We’ve had an interesting month reviewing the impact of the WordPress 4.9.3 update. For those who are not completely aware of the situation, the security release for over 30 vulnerabilities, brought a critical new complication for future WordPress auto updates. It broke the built-in auto updating mechanism.
So where millions of sites that utilize the built in auto update tool received WordPress patches that they needed, they will never be able to get an update again via the WordPress auto update.

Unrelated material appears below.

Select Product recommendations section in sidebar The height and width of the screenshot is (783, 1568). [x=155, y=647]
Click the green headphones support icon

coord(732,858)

So what’s the world to do?
The next WordPress release 4.9.4 fixed the issue. But because of the 4.9.3 issue it will not be applied automatically by the WordPress auto update mechanism – it needs to be installed manually. This means that every single WordPress website owner has to dive into the administrator and click “Update Now” or their website will run the old version forever increasing exposure to all sorts of hacks and attacks.
And while individuals will probably not realize all of this exists the reality is that this issue falls onto the shoulders of hosting companies. Especially those offering WordPress hosting. For example Bluehost triggered an update to WordPress 4.9.4 on all WordPress websites on their servers. But obviously not every hosting company has tools to do that.
Hosting companies who use Perfect Dashboard Auto Updater were spared since we roll out updates outside of the normal workflow. It’s the first time this has happened with WordPress core, but similar things happen with commercial plugins which use custom update mechanisms. It’s an important reminder that the tool which updates itself is always a single point of failure and at a minimum having a backup method of applying mass updates is something that hosts should review.